> _WORK REQUIRED_
Reproduce the items starting at the line containing "Click the HEADERS section label" and ending at the last item, swapping "HEADERS" for "COOKIES" and leaving everything else unchanged. Omit the pictures from your answer.

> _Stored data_
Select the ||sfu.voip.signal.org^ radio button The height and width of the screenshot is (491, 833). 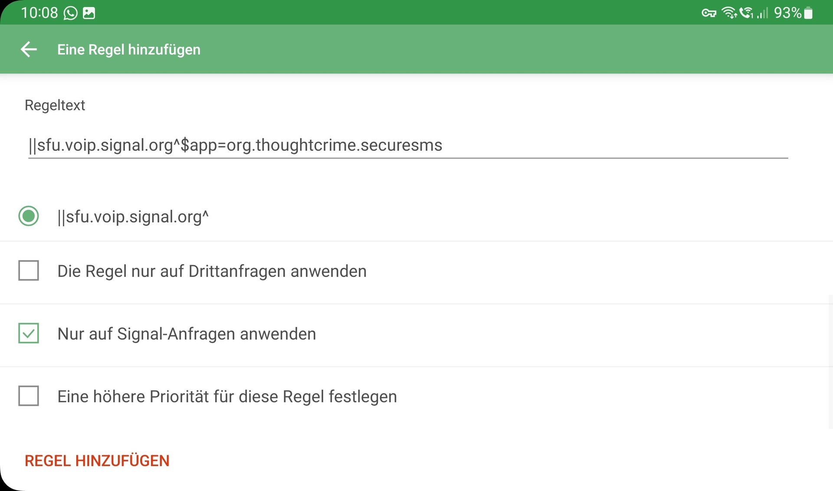click(x=29, y=216)
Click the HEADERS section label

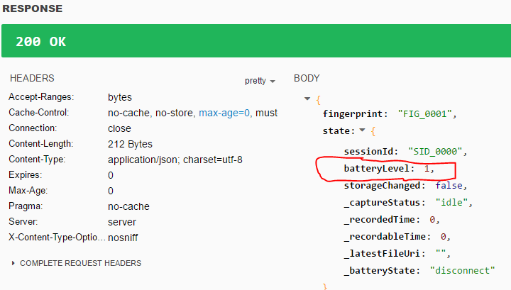click(x=32, y=79)
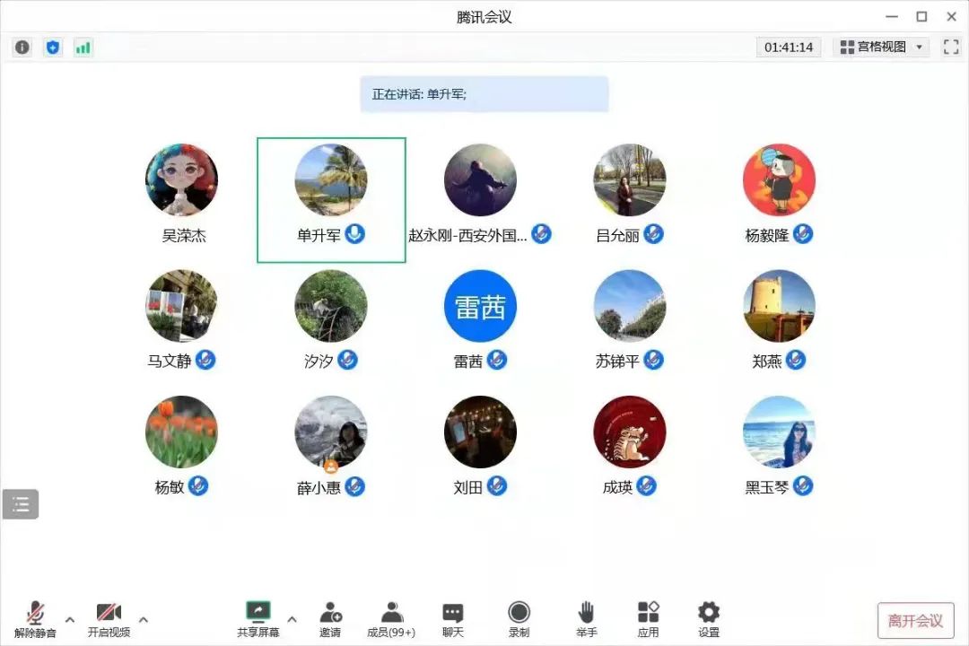Viewport: 969px width, 646px height.
Task: Open the chat (聊天) panel
Action: coord(453,619)
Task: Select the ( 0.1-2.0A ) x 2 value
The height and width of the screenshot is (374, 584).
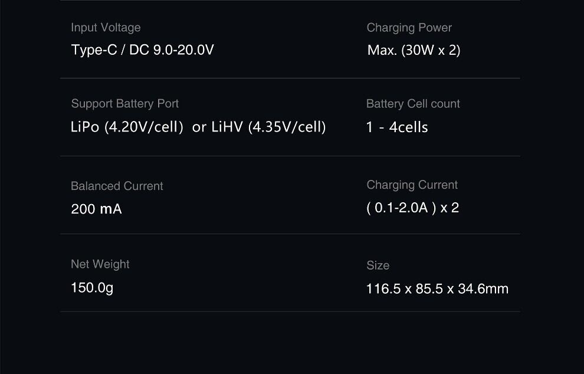Action: (x=412, y=208)
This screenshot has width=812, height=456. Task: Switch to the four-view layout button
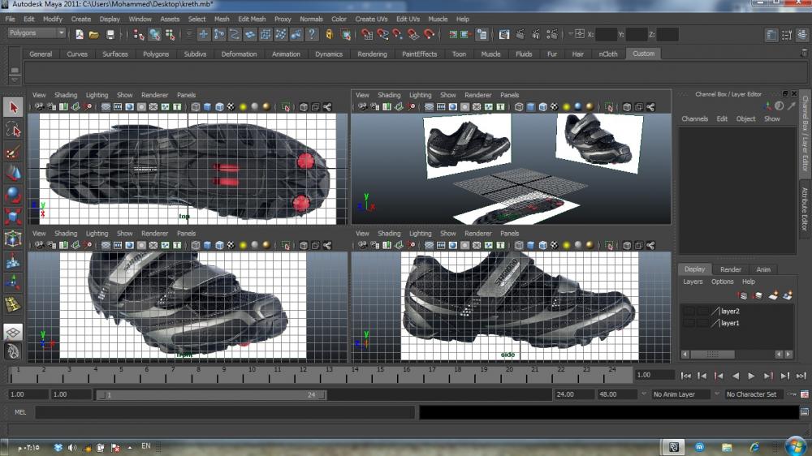(13, 332)
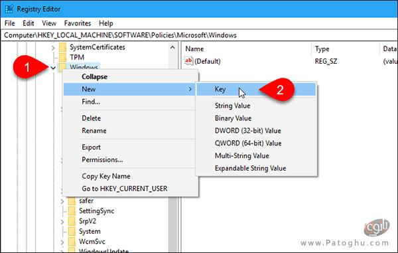This screenshot has width=398, height=253.
Task: Collapse the Windows key using its chevron
Action: pyautogui.click(x=53, y=68)
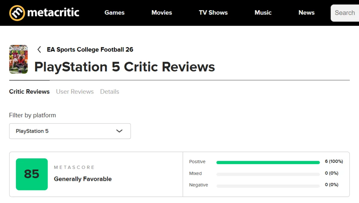Click the Generally Favorable label
Viewport: 359px width, 203px height.
click(x=83, y=179)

> _COMPLETE OUTPUT_
Click the COOKIES section label

click(x=32, y=79)
Viewport: 969px width, 646px height.
Task: Open the chat (聊天) panel
Action: coord(453,619)
Task: Select the ( 0.1-2.0A ) x 2 value
The height and width of the screenshot is (374, 584).
Action: (x=412, y=208)
This screenshot has width=812, height=456. Task: Switch to the four-view layout button
(13, 332)
This screenshot has width=398, height=253.
Task: Collapse the Windows key using its chevron
Action: pyautogui.click(x=53, y=68)
Click the Generally Favorable label
Viewport: 359px width, 203px height.
click(x=83, y=179)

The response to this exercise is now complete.